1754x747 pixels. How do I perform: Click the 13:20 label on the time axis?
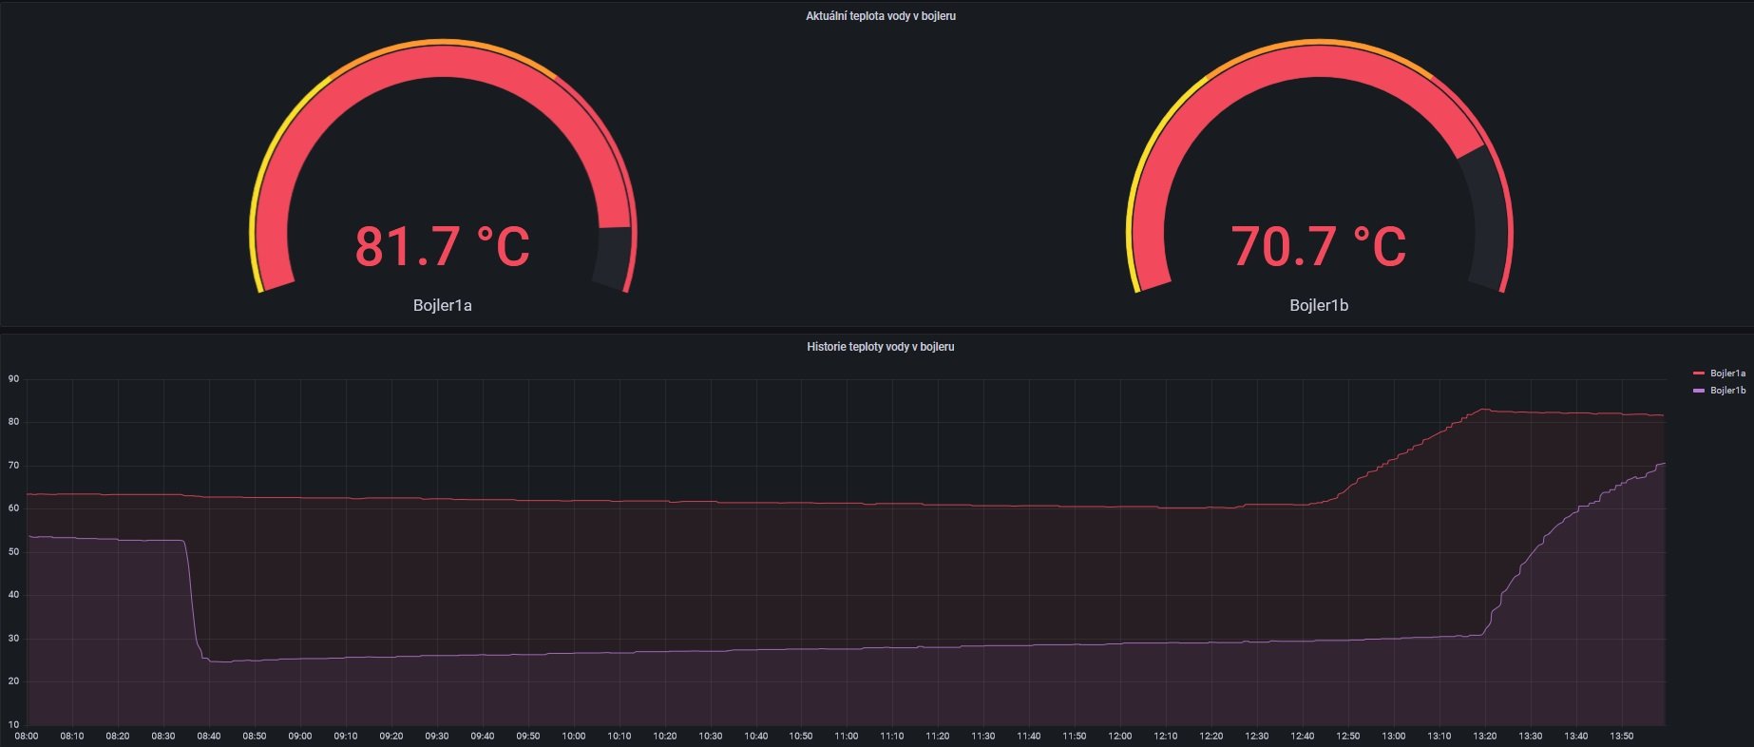click(x=1484, y=737)
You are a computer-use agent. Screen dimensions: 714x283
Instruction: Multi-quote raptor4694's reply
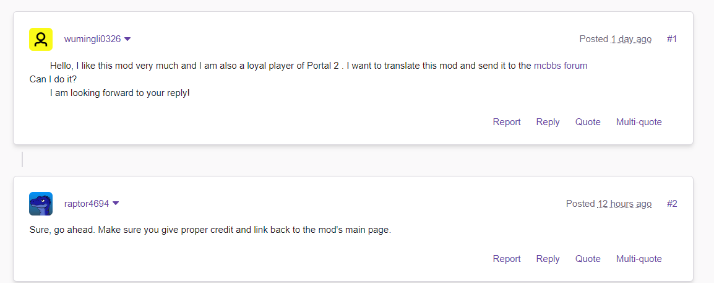(x=639, y=259)
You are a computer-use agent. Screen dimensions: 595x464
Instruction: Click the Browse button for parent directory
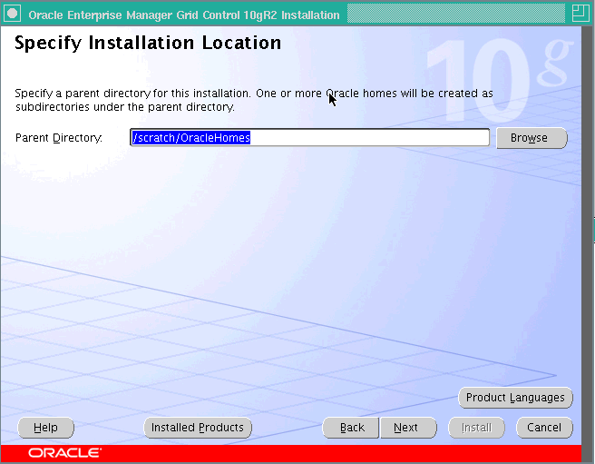532,138
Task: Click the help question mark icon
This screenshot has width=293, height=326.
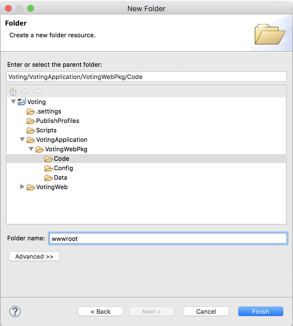Action: (15, 312)
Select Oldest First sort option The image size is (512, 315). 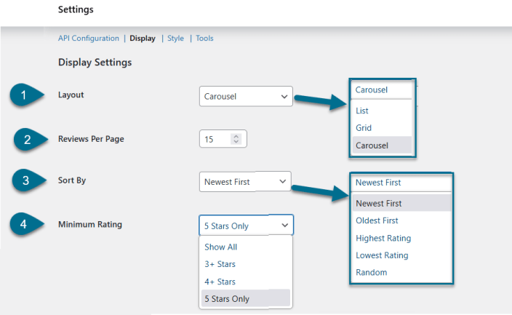(377, 220)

=-=-=

Directions for this task
Line count for "computer": count the lines of the records above that contain it and give only the number.

Task answer
2